#1
December 24, 2008 by Administrator
Filed under 25 days of Christmas
This is it.
It’s finally over.
25 days.
25 films.
And it all boils down to this.
One film.
If you don’t own it already, go out, right now. On Christmas. And buy two copies.
Just in case one copy breaks.
The best Christmas film. Ever.
And many of you are wondering, “Is it Miracle on 34th Street ? It’s a Wonderful Life ? The original A Christmas Carol ?”
Fuck no.
Those movies, as put ever so gracefully by Chris, “are in black and white dude.”
And therefore, are not welcome on our list.
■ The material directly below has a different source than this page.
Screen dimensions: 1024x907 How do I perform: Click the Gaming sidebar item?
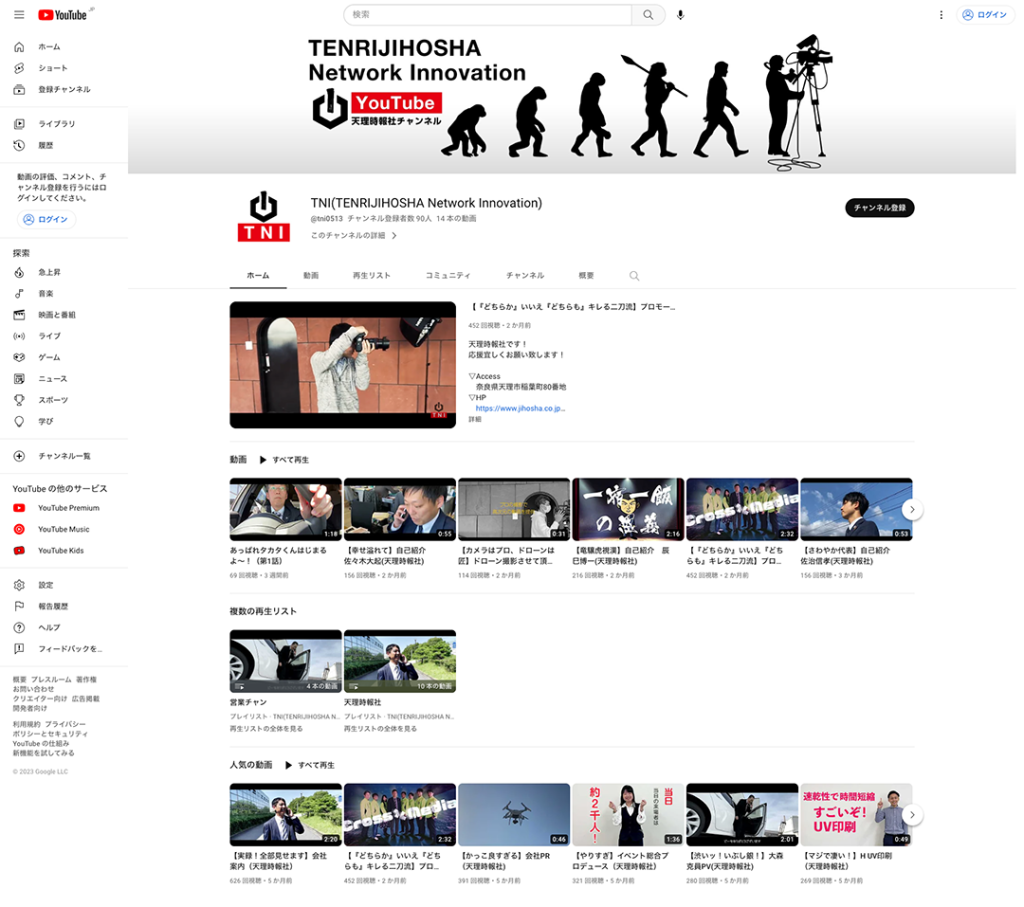coord(49,357)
The number ONE Christmas film of all time.
Christmas Vacation
There was only one way to do this one, and that was with DUELING REVIEWS!
Bri-Guy will kick things off, followed by Jer-Bears review.
Part One:
Clark Griswold once said, “We’re going to have the hap-hap-happiest Christmas since Bing Crosby tapped dance with Danny fuckin Kaye. And when Santa squeezes his fat white ass down that chimney tonight, he’s going to find the jolliest bunch of assholes this side of the nuthouse.” And I always try to live by that statement every Christmas.
The Griswolds finally decide to stay home for a vacation, and I’m glad that they did. This is the best Vacation film of them all. It starts innocent enough, with the family looking for a tree, inviting their families over, the usual.
It turns into a shitfest for the Griswolds.
First the 250 strands of lights don’t work, after not having an axe to cut down their tree. Then Clark gets locked in the attic after trying to hide presents up there. But one of my favorite moments is when cousin Eddie shows up.
“You surprised Clark?”
“Surprised Eddie? If I woke up tomorrow morning with my head sewn to the carpet I wouldn’t be more surprised than I am right now…”
And after the tree burns down, and Aunt Bethany’s cat burns alive, and a squirrel tears apart the house, Chevy Chase delivers the best Christmas line ever. I began my review with that line, and I’m going to end it with it too.
“Hallelujah. Holy shit! Where’s the Tylenol?”
Part Two:
Ahh, finally. The number one Christmas movie of all time. Of course it’s Christmas Vacation. There was really no debate here. It’s the funniest, most clever, and just most enjoyable out of any the films in this fucking dumb, horribly thought out list.
Chevy Chase plays the lovable, goofy Clark Griswold and all he wants for Christmas is to have everyone come to his house and relive all the great childhood memories he has. And his dream comes true….eventually. Nothing seems to go right for Clark. From his asshole Father in law to his senile Aunt Bethany to the very awesome and hilarious Cousin Eddie. Dennis Quaid’s half retarded brother plays Eddie. Eddie has made an appearance in three Vacation movies and starred in his own train wreck film
I COULD NOT FIND A TRAILER FOR CHRISTMAS VACATION 2, THAT IS HOW BAD IT IS
I watch Christmas Vacation every year and it still makes me laugh. Everyone enjoys this movie and if you don’t you are either battling a case of down syndrome or your name is James Rishel. This movie has had such an impact on my life I refuse to eat green jello! You never know bro!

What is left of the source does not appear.